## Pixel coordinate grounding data
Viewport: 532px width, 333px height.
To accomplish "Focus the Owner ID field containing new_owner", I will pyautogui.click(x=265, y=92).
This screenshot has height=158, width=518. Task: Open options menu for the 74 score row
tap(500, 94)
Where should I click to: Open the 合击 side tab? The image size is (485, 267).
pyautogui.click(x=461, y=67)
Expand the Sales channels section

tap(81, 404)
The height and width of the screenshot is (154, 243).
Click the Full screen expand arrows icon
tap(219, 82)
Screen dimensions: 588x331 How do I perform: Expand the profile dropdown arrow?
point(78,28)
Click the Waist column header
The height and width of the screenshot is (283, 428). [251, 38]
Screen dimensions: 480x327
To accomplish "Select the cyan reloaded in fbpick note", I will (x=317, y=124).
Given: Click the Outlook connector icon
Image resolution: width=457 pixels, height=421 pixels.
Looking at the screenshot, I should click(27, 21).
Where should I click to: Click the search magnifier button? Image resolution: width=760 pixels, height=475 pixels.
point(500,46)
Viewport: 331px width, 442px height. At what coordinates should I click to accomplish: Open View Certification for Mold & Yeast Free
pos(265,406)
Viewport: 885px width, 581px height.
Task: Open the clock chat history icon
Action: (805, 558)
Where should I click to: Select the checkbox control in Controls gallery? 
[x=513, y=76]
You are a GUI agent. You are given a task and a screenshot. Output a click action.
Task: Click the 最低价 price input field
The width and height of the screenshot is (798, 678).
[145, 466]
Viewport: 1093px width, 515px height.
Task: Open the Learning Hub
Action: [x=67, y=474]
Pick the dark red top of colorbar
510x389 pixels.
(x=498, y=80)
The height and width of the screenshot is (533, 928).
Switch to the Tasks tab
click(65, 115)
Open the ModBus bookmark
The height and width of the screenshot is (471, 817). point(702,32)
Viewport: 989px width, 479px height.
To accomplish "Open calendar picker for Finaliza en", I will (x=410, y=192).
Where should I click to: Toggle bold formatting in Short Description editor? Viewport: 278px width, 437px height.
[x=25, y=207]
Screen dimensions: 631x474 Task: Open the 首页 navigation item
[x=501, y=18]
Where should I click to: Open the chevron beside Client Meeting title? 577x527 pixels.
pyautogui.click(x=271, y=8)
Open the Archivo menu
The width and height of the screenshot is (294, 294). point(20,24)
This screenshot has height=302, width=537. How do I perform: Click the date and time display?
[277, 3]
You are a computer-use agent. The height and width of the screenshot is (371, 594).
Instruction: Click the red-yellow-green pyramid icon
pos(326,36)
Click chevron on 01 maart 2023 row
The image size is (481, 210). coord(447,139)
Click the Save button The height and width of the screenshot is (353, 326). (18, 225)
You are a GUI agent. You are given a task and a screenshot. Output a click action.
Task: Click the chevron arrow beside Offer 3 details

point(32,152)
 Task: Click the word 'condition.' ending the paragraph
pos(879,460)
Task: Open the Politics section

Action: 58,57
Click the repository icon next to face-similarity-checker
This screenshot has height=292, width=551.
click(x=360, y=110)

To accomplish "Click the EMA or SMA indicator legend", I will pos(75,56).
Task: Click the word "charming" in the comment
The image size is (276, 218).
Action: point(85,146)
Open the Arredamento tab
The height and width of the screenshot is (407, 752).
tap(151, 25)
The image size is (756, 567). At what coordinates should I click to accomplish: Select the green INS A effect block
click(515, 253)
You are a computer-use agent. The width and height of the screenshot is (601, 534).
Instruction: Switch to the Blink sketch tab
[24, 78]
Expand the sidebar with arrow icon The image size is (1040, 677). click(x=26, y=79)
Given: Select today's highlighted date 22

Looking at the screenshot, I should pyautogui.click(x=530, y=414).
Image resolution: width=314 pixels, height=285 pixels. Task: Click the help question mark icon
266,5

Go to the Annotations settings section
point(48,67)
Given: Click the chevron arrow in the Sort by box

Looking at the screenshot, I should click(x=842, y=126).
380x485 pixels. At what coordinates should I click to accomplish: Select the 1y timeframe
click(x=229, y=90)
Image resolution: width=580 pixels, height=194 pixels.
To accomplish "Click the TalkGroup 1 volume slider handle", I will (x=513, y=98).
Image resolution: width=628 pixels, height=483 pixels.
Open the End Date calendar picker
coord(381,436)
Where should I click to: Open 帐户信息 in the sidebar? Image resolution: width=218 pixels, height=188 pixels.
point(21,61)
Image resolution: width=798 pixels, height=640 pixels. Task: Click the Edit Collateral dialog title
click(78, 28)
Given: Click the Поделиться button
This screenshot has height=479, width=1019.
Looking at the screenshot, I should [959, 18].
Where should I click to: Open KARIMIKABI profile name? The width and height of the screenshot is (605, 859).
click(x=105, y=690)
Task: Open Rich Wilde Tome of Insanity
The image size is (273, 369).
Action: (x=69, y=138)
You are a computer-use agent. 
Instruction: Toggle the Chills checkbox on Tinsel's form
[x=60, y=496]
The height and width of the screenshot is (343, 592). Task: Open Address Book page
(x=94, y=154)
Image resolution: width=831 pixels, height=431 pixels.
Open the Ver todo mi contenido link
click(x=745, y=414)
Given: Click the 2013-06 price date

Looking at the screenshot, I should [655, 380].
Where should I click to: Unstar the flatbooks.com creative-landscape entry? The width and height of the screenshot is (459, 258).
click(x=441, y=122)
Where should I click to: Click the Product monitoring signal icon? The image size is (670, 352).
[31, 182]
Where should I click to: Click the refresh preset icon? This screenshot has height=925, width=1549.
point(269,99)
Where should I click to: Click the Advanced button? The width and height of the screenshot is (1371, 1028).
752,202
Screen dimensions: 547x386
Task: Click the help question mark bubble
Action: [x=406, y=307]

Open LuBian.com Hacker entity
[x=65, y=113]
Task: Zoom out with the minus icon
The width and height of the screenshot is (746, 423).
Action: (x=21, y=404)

## Task goal
A faithful copy of all the records is required.

## Response below
Viewport: 532px width, 333px height.
To accomplish "Focus the Owner ID field containing new_owner", I will pyautogui.click(x=265, y=92).
This screenshot has height=158, width=518. Task: Open options menu for the 74 score row
tap(500, 94)
Where should I click to: Open the 合击 side tab? The image size is (485, 267).
pyautogui.click(x=461, y=67)
Expand the Sales channels section

tap(81, 404)
The height and width of the screenshot is (154, 243).
Click the Full screen expand arrows icon
tap(219, 82)
Screen dimensions: 588x331 How do I perform: Expand the profile dropdown arrow?
point(78,28)
Click the Waist column header
The height and width of the screenshot is (283, 428). [251, 38]
Screen dimensions: 480x327
To accomplish "Select the cyan reloaded in fbpick note", I will (x=317, y=124).
Given: Click the Outlook connector icon
Image resolution: width=457 pixels, height=421 pixels.
Looking at the screenshot, I should click(27, 21).
Where should I click to: Click the search magnifier button? Image resolution: width=760 pixels, height=475 pixels.
point(500,46)
Viewport: 331px width, 442px height. At what coordinates should I click to accomplish: Open View Certification for Mold & Yeast Free
pos(265,406)
Viewport: 885px width, 581px height.
Task: Open the clock chat history icon
Action: (805, 558)
Where should I click to: Select the checkbox control in Controls gallery? 
[x=513, y=76]
You are a GUI agent. You are given a task and a screenshot. Output a click action.
Task: Click the 最低价 price input field
The width and height of the screenshot is (798, 678).
[145, 466]
Viewport: 1093px width, 515px height.
Task: Open the Learning Hub
Action: [x=67, y=474]
Pick the dark red top of colorbar
510x389 pixels.
(x=498, y=80)
The height and width of the screenshot is (533, 928).
Switch to the Tasks tab
click(65, 115)
Open the ModBus bookmark
The height and width of the screenshot is (471, 817). point(702,32)
Viewport: 989px width, 479px height.
To accomplish "Open calendar picker for Finaliza en", I will (x=410, y=192).
Where should I click to: Toggle bold formatting in Short Description editor? Viewport: 278px width, 437px height.
[x=25, y=207]
Screen dimensions: 631x474 Task: Open the 首页 navigation item
[x=501, y=18]
Where should I click to: Open the chevron beside Client Meeting title? 577x527 pixels.
pyautogui.click(x=271, y=8)
Open the Archivo menu
The width and height of the screenshot is (294, 294). point(20,24)
This screenshot has height=302, width=537. How do I perform: Click the date and time display?
[277, 3]
You are a computer-use agent. The height and width of the screenshot is (371, 594).
Instruction: Click the red-yellow-green pyramid icon
pos(326,36)
Click chevron on 01 maart 2023 row
The image size is (481, 210). coord(447,139)
Click the Save button The height and width of the screenshot is (353, 326). (18, 225)
You are a GUI agent. You are given a task and a screenshot. Output a click action.
Task: Click the chevron arrow beside Offer 3 details

point(32,152)
 Task: Click the word 'condition.' ending the paragraph
pos(879,460)
Task: Open the Politics section

Action: 58,57
Click the repository icon next to face-similarity-checker
This screenshot has height=292, width=551.
click(x=360, y=110)

To accomplish "Click the EMA or SMA indicator legend", I will pos(75,56).
Task: Click the word "charming" in the comment
The image size is (276, 218).
Action: point(85,146)
Open the Arredamento tab
The height and width of the screenshot is (407, 752).
tap(151, 25)
The image size is (756, 567). At what coordinates should I click to accomplish: Select the green INS A effect block
click(515, 253)
You are a computer-use agent. The width and height of the screenshot is (601, 534).
Instruction: Switch to the Blink sketch tab
[24, 78]
Expand the sidebar with arrow icon The image size is (1040, 677). click(x=26, y=79)
Given: Select today's highlighted date 22

Looking at the screenshot, I should pyautogui.click(x=530, y=414).
Image resolution: width=314 pixels, height=285 pixels. Task: Click the help question mark icon
266,5

Go to the Annotations settings section
point(48,67)
Given: Click the chevron arrow in the Sort by box

Looking at the screenshot, I should click(x=842, y=126).
380x485 pixels. At what coordinates should I click to accomplish: Select the 1y timeframe
click(x=229, y=90)
Image resolution: width=580 pixels, height=194 pixels.
To accomplish "Click the TalkGroup 1 volume slider handle", I will (x=513, y=98).
Image resolution: width=628 pixels, height=483 pixels.
Open the End Date calendar picker
coord(381,436)
Where should I click to: Open 帐户信息 in the sidebar? Image resolution: width=218 pixels, height=188 pixels.
point(21,61)
Image resolution: width=798 pixels, height=640 pixels. Task: Click the Edit Collateral dialog title
click(78, 28)
Given: Click the Поделиться button
This screenshot has height=479, width=1019.
Looking at the screenshot, I should [959, 18].
Where should I click to: Open KARIMIKABI profile name? The width and height of the screenshot is (605, 859).
click(x=105, y=690)
Task: Open Rich Wilde Tome of Insanity
The image size is (273, 369).
Action: (x=69, y=138)
You are a computer-use agent. 
Instruction: Toggle the Chills checkbox on Tinsel's form
[x=60, y=496]
The height and width of the screenshot is (343, 592). Task: Open Address Book page
(x=94, y=154)
Image resolution: width=831 pixels, height=431 pixels.
Open the Ver todo mi contenido link
click(x=745, y=414)
Given: Click the 2013-06 price date

Looking at the screenshot, I should [655, 380].
Where should I click to: Unstar the flatbooks.com creative-landscape entry? The width and height of the screenshot is (459, 258).
click(x=441, y=122)
Where should I click to: Click the Product monitoring signal icon? The image size is (670, 352).
[31, 182]
Where should I click to: Click the refresh preset icon? This screenshot has height=925, width=1549.
point(269,99)
Where should I click to: Click the Advanced button? The width and height of the screenshot is (1371, 1028).
752,202
Screen dimensions: 547x386
Task: Click the help question mark bubble
Action: [x=406, y=307]

Open LuBian.com Hacker entity
[x=65, y=113]
Task: Zoom out with the minus icon
The width and height of the screenshot is (746, 423).
Action: (x=21, y=404)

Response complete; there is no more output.